A while back our color laser printer became annoying. Every time I went to print something it refused to print. I ended up having to turn it off and on again. Without an off/on cycle it would just sit there in sleep mode.
I don’t print hard-copy nearly as often as I once did, so it didn’t drive me too crazy at first. I just anticipated the step when I needed to print something. Eventually my wife and daughter started printing a lot more often for work/school projects. Having to keep running to the printer to restart it became an annoyance for multiple people.

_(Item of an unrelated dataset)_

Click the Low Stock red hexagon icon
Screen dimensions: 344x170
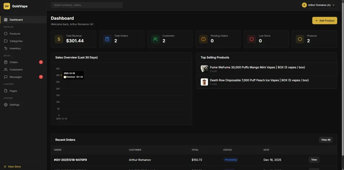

I never did like our Brother color printer. It leaked magenta toner and left streaks. Plus, it was expensive to use: one of those good deals on the hardware, but they get you big time on the supplies. When I realized I was going to have to spend hundreds of dollars on maintenance soon (drum was near the end of it’s life, plus toner running low) I decided to buy a simple black only laser. Plus, I figured something was wrong with the printer as far as waking from sleep, so maybe a new one would save me the hassle of having to constantly hit the power switch.
Nope. The new HP printer also didn’t wake from sleep. Something else was obviously going on here.

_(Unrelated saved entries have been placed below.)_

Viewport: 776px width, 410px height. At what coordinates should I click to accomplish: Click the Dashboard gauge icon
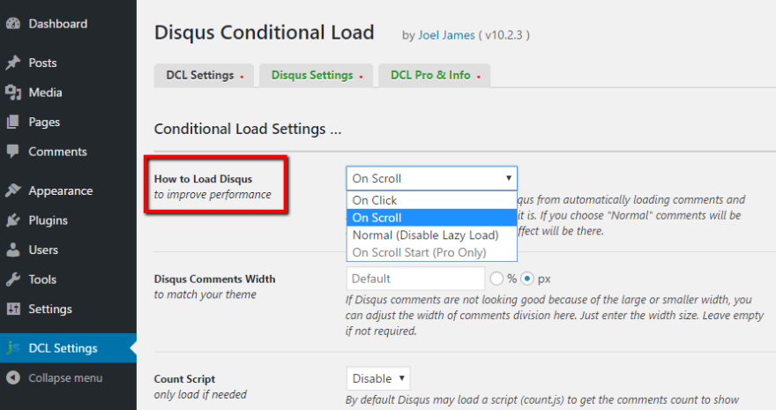click(x=13, y=24)
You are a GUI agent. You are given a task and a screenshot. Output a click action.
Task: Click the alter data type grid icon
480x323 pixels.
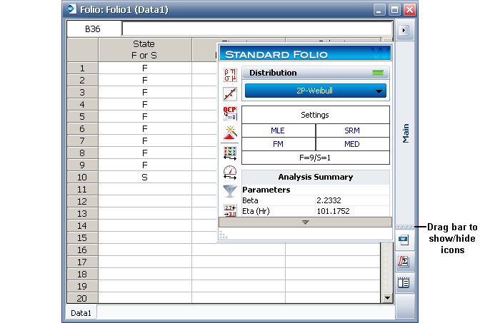tap(229, 152)
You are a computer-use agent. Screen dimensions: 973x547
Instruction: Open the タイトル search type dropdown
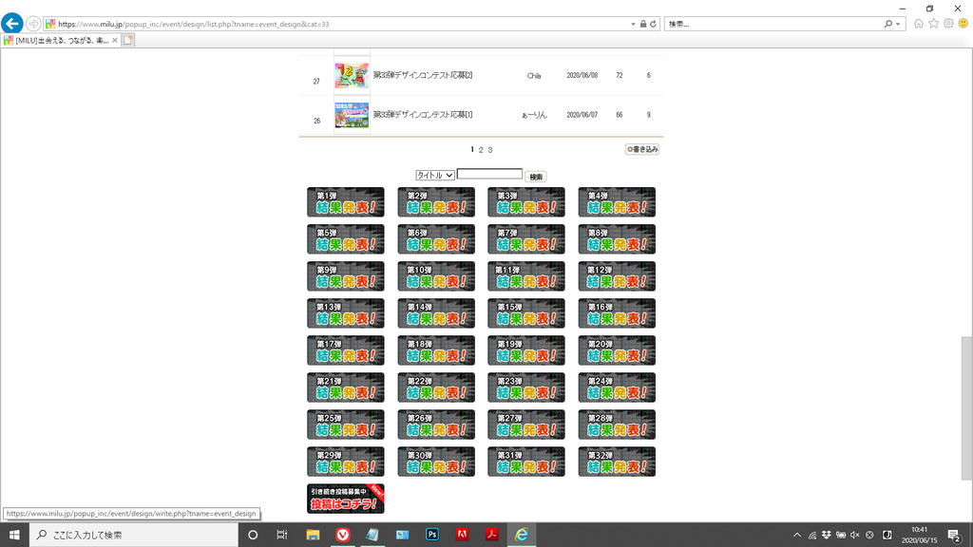pyautogui.click(x=435, y=175)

People all over the Internet are complaining because their printers will not wake from sleep. I found no solutions posted anywhere.
My first thought was it must be a networking issue. The only piece of gear between the computer and the printer was a network switch. An energy efficient network switch. And how do those switches save energy? They cut power on unused ports. You probably see where I’m going with this.

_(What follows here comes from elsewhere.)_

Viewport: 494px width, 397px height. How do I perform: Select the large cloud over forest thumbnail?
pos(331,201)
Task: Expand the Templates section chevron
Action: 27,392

I decided to do some research on a similar topic. I found that people were having problems using wake-on-lan (WOL) with some green switches. WOL is a method of remotely waking a sleeping computer by sending it a WOL data packet. It appears some green switches would simply not send any data down a line with a sleeping device on the other end. Feature or bug? BUG! It broke the WOL standard. Luckily there’s a large enough hacker community that plays around with WOL for computers. That community dioscovered the WOL problem, and I was able to make the connection to my printer issue. My assumption was that if a computer wouldn’t receive a WOL packet while sleeping, a printer wouldn’t wake to receive printout data while sleeping either.
I replaced the naughty trickster D-Link DGS-2208 with a business level HP ProCurve 1410-8G which was known to handle WOL correctly. The laser printers are back to printing instantly! No more running to the printer to power cycle them.
The new switch is still an energy saving switch. It’s just a properly engineered energy saving switch. So, before you buy a green wired network switch make sure it’s WOL compatible.
Update 8/15/2020:
I recently redid my network and have two laser printers (Canon Color and HP B&W) connected to a TP-Link TL-SG108 switch. This switch works perfectly with both printers, so if you need a new switch to replace your old switch, this is an excellent low-cost option that is working perfectly for me.
Sir, Thank you very much for sharing this information, your experience. Thanks to this, I have solved my WOL problems in my office. Please, don’t delete this post, as some times is difficult to find solutions as easy and well explained like this.
Wow. All these years, I could not figure out the printer sleep issues and computers inability WOL. Thank you so much! Thank you for sharing.
you are awesome. I have been trying to troubleshoot this on and off for almost a year. Bother was useless and provided no help. Like you, my wife and daughter have had a lot of documents to print over the last month and it has been driving everyone nuts having to reset the printer. that is if reseting worked. I had to devolve to having everyone bring their laptop to the printer and print via USB cable. thank you so much.